▶ [READING TEXT]
--------------------------------------------------

# Snapper season may be 11 days?



## Scruggspc (Mar 20, 2013)

http://www.al.com/sports/index.ssf/2014/04/gulf_council_reef_fish_members.html


----------



## The Pitt (Apr 7, 2012)

http://www.pensacolafishingforum.com/f21/eleven-flippin-days-eleven-327986/


----------



## Boboe (Feb 4, 2013)

They're going to make criminals out of us all. That's horse shit.


----------



## bigtallluke (Jul 14, 2012)

Boboe said:


> They're going to make criminals out of us all. That's horse shit.


Exactly what he said. What an outrage! I'll be interested to see what they say in Thursdays meeting. What a bunch of crap


----------



## Billybob+ (Jul 12, 2011)

shouldn't surprise anyone who's been paying attention. Just google and read "NOAA vision 2020"

to sum it up, their plan is to make the US gulf of mexico a catch and release fishery ONLY by the year 2020, like all "good" government plans, they're behind schedule but they will take us there.

next thing to watch for is as short or shorter next year and they'll continue to shorten grouper, trigger and AJ.

--------------------------------------------------

(Records in a dataset)
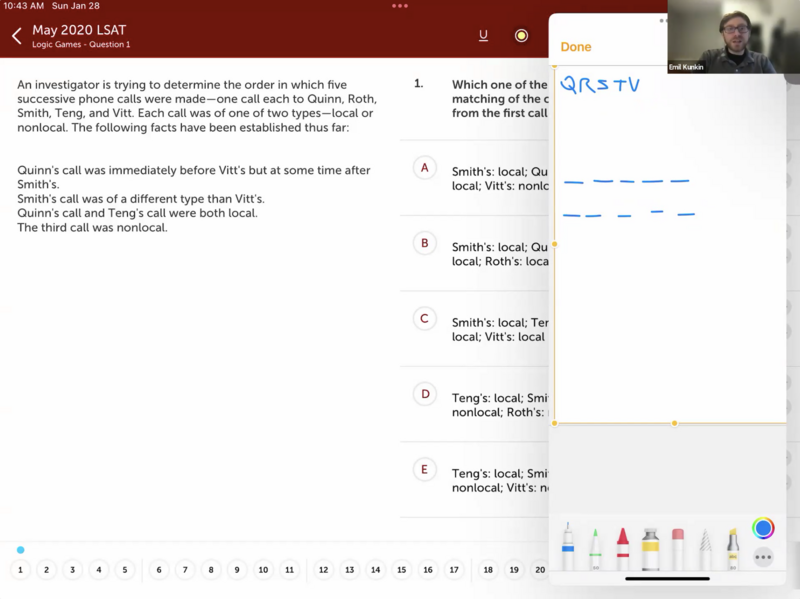Select the red crayon tool
The image size is (800, 599).
(x=623, y=548)
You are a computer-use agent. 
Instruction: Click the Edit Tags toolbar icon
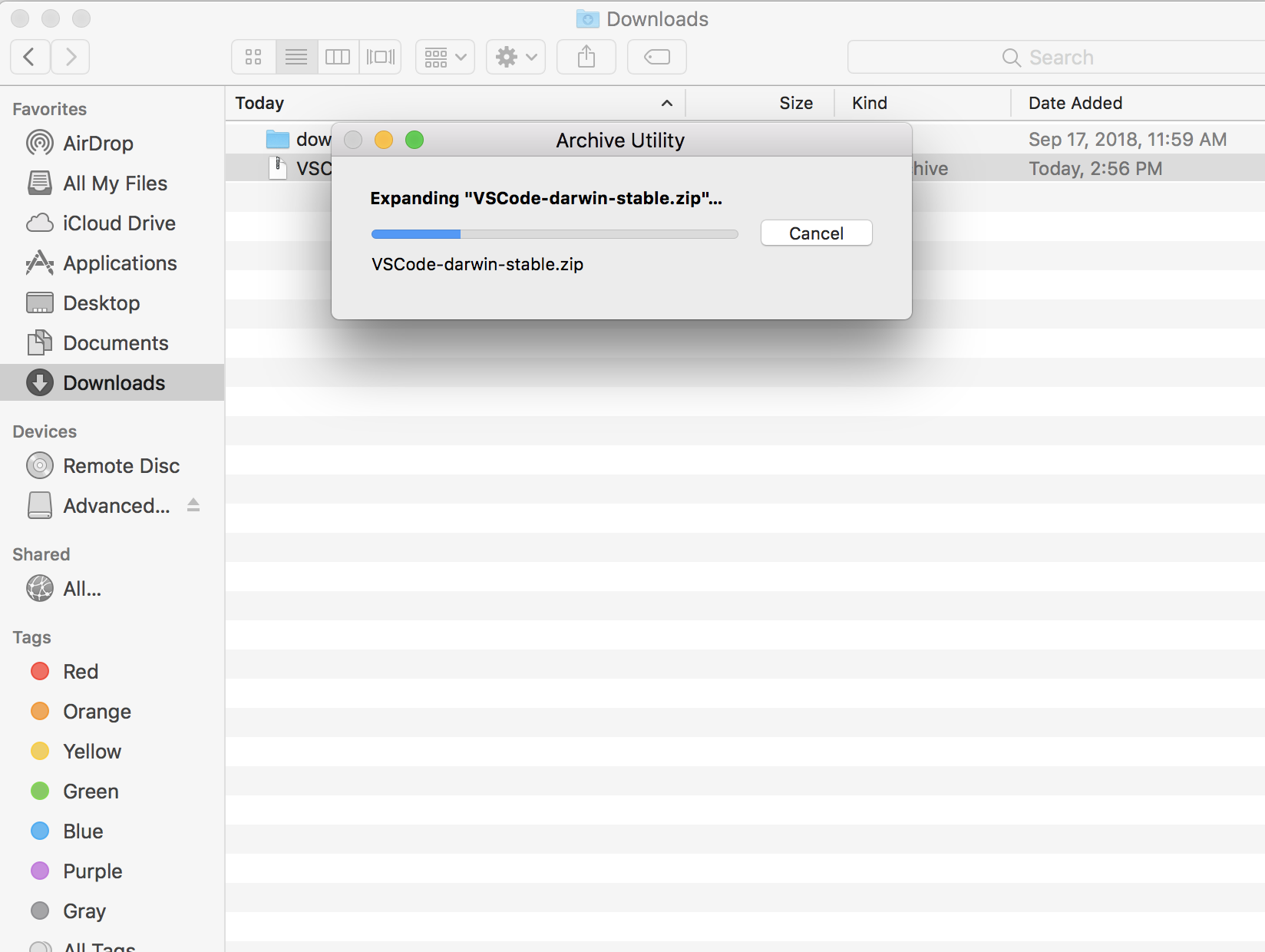pos(657,57)
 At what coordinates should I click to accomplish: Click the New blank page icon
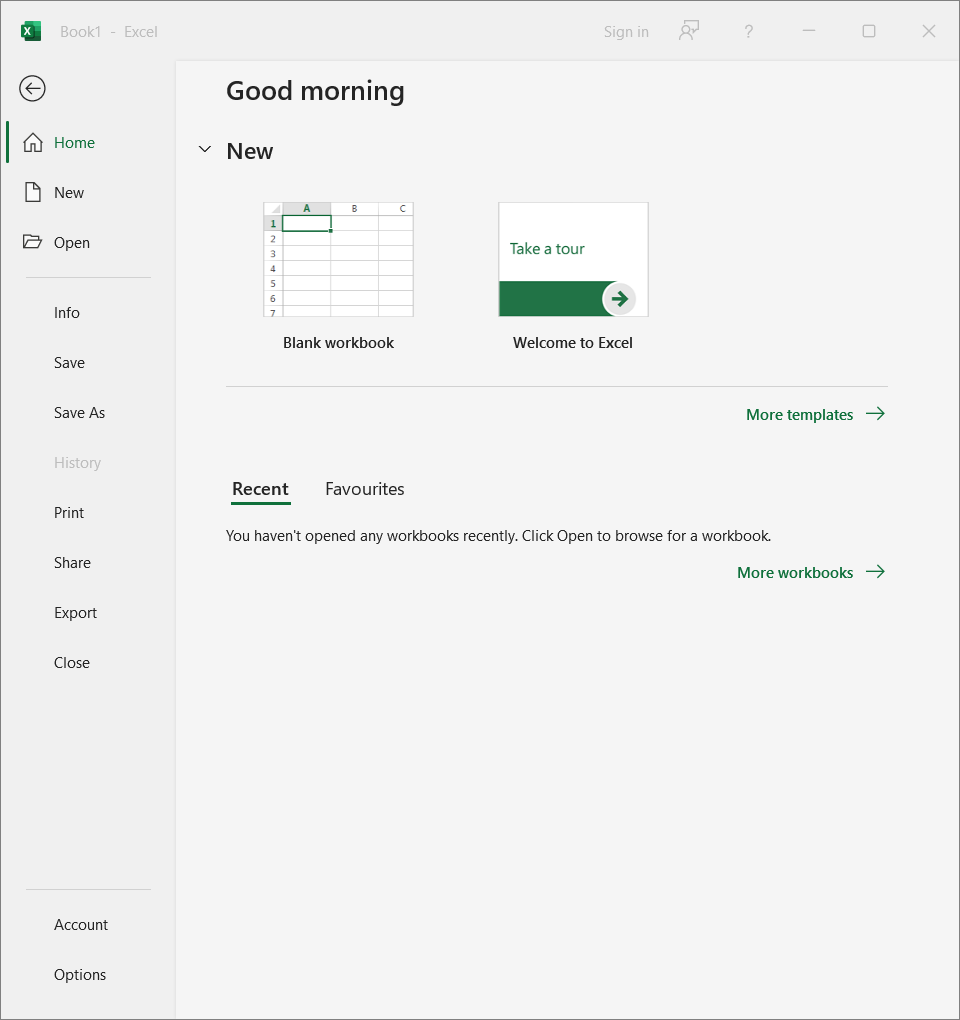pyautogui.click(x=33, y=192)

--------------------------------------------------

▶ [PROBLEMS TO WORK ON]
1. Translate this sentence from the snapper season thread into Spanish: "They're going to make criminals out of us all."
2. In the snapper season thread, what does one poster say the NOAA plan will turn the US Gulf of Mexico into by 2020?
3. Continue the snapper season thread from where it stops.

▶ [ANSWERS BY TASK]
1. Nos van a convertir a todos en delincuentes.

2. A catch-and-release-only fishery.

3.
OH, and as a side question, in my mind purely rhetorical, will they also cut the "privileged" few charter boats that got the year round exemption to catch Red Snapper and Gag? Will they cut their TAC by 70% also and the obvious answer to that is of course not, they are part of the "pay to play" chosen few.


----------



## H2OMARK (Oct 2, 2007)

According to this article, it's "Nearly A Done Deal" and not to expect any changes to the recommendation. Commercial has put the screws to all of us. I hope Karma is a real b*%ch in return.


----------



## lobsterman (Sep 30, 2007)

H2OMARK said:


> According to this article, it's "Nearly A Done Deal" and not to expect any changes to the recommendation. Commercial has put the screws to all of us. I hope Karma is a real b*%ch in return.


It really isn't the commercials fault. It is their radical agenda and the old adage to divide and conquer. It is that plain and simple.


----------



## AndyS (Nov 22, 2011)

No doubt commercial will be able to keep catching Red Snapper. Even extremist environmentalists like to be able to order it up at their favorite tony restaurant or fish market. 

_(Can't have ******* Joe catching 'em though .... he'd probably botch the sauce and serve it with the wrong wine._)


----------



## Scruggspc (Mar 20, 2013)

I guess we will all have to go with trip o/b's and flick the man off coming in the pass.


----------



## Thisldu (Oct 2, 2007)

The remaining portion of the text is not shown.